Fairyland is, by and large, socially a parallel to pre-Enlightenment European nations. The feudal system is ingrained deeply into the populace and perhaps even into the land itself. The nobility are very rich, and typically spend their time running their estates, attending court and other functions, challenging each other to duels and trying to second-guess next season's fashion. The poor are very poor, and typically spend their time up to their arse in a muddy turnip field. This is the way things are, and probably the way things will always be.

Or, then again, possibly not. Though the faeries essentially slept through what in human terms was approximately 1750 to 1900, their world split off almost completely from the humans', that is no longer the case. The two worlds are once again beginning to leak into each other, and the human world is a very different place now than it was the last time they were in contact. Whilst certain human achievements, such as the Age of Reason and the Industrial Revolution, are firmly incompatible with fairyland, others – war, and political upheaval – are not. Little by little, faeries – commoners, mostly – are beginning to question the Way Things Are.

Scientific Thought

The scientific method is quite lost on the fae. What scientists do exist tend to be more of the Dr. Frankenstein persuasion, dreaming up strange and sometimes terrifying things.

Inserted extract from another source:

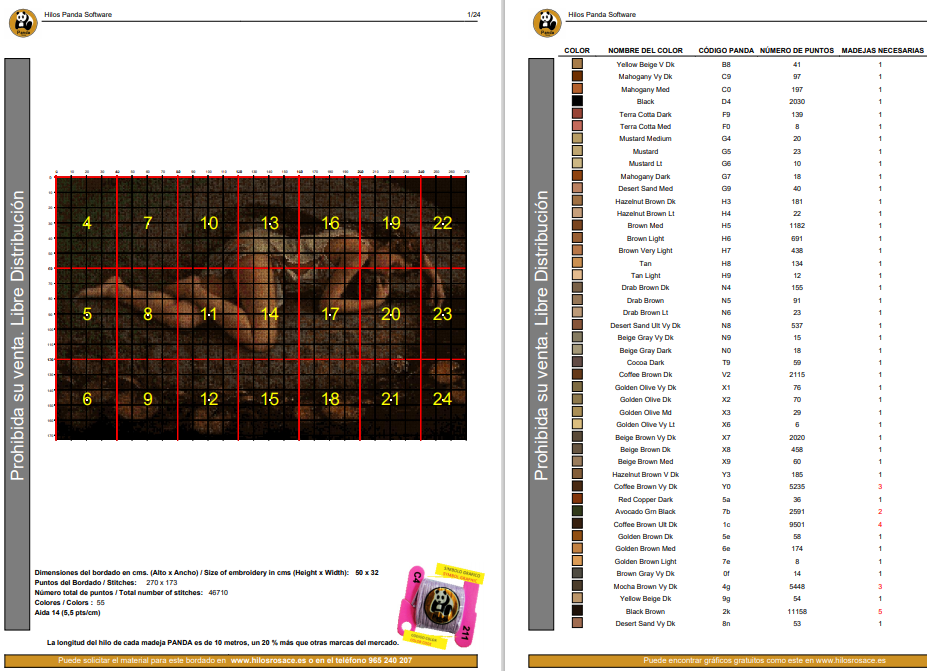
Task: Click the panda logo on the right page
Action: [547, 23]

Their discoveries owe more to glamour and to luck than any deductive process or logical reasoning.

All told, the readily availability of glamour magic and the wide range of effects it can cause mean that the vast majority of faeries are simply disinterested in science, and it is often branded as useless and banal.

The Problem of Iron

Iron is anathema to the fae, it barely exists in fairyland and is not used by any but the maddest of mad scientists. A large proportion of human technology relies upon iron and its derivatives. Fairyland has broadly kept apace up until about the technology level of the Middle Ages by using different materials. Tools, farming implements, weapons and armour may be made of a number of materials, depending on the social class of their owner.

Equipment used by the peasantry tends to be made from natural materials such as wood or stone, though bronze, copper and brass are also common. The nobility often have items made from more exotic materials, such as silver, gold, glass or even items made purely from glamour. For some reason, what would seem to be obvious problems with brass ploughs and gold armour never really seem to crop up.

Firearms

Chemistry has not yet evolved from alchemy in fairyland, and even alchemists are rare. Consequently, gunpowder has not been invented and the most advanced ranged weapons remain the longbow and crossbow. The pistol, musket and cannon – and likewise the social and military changes they precipitated in the human world – have not made an appearance.

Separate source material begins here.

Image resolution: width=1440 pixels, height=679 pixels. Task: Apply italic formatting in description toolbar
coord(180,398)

Fireworks do exist, but they are creations of glamour.

Travel between Worlds

Items passing from one world to another suffer ill effects if they rely on something that is not widely believed in. This is a problem whether one is travelling from the human world to Fairyland or the other way around.

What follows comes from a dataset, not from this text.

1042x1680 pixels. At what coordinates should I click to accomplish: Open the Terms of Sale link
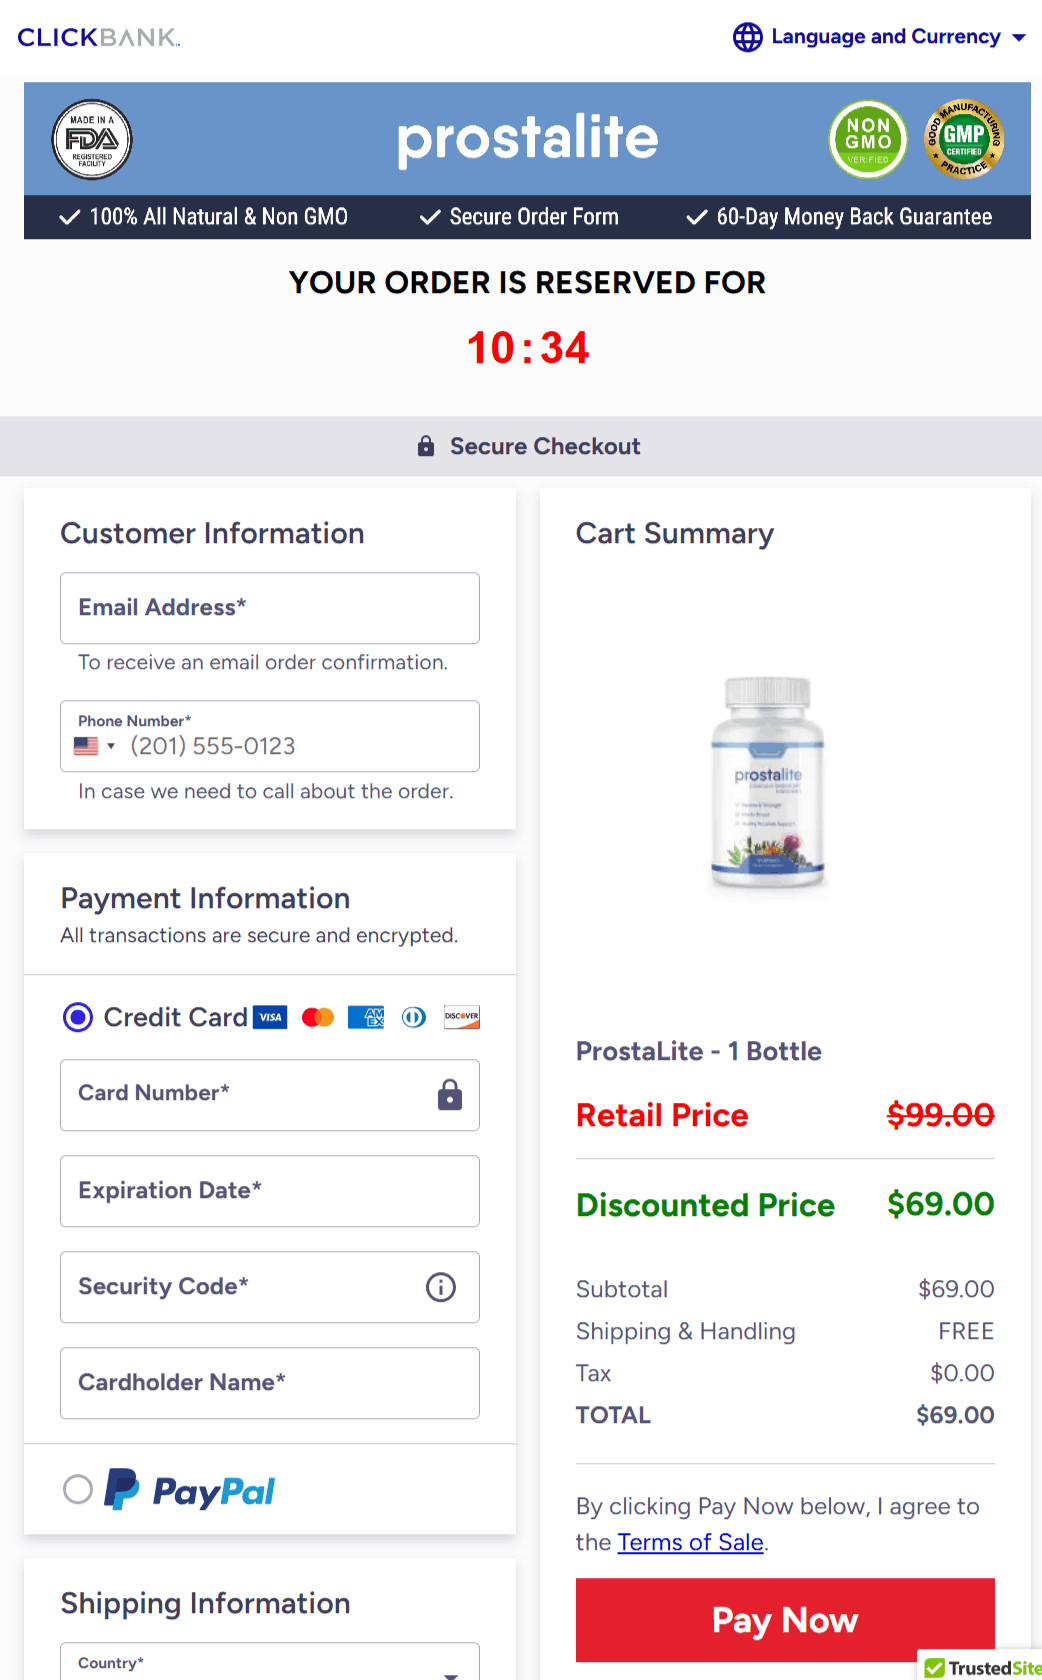(x=691, y=1542)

Human technology that is beyond the understanding of faeries will not work in Fairyland. Mobile telephones will refuse to work, guns will refuse to fire, and even material changes will occur – plastics, for example, are not a feature of Fairyland and will thus revert to something else.

In Fairyland, magical items are very common. Any amulets, magic rings and so on that pass from Fairyland to the human world will also – by and large – not work.

There are ways around these problems. For a human item in Fairyland, one simply has to convince the fae of what something is and how it works. It may help to alter the truth slightly – explaining gunpowder is likely to be a non-starter, but explaining “magic exploding dust” would be much easier. However, it's a two-way process. Explaining it as magic exploding dust makes it magic exploding dust – it's not really gunpowder any more.

For a faerie item in the human world, one must overcome the humans' disbelief in magic. In keeping with the way rules are implemented in the game – i.e. there is much more expressive freedom in Fairyland, and much more rolling for stuff in the human world – this is done by overcoming the humans' Banality.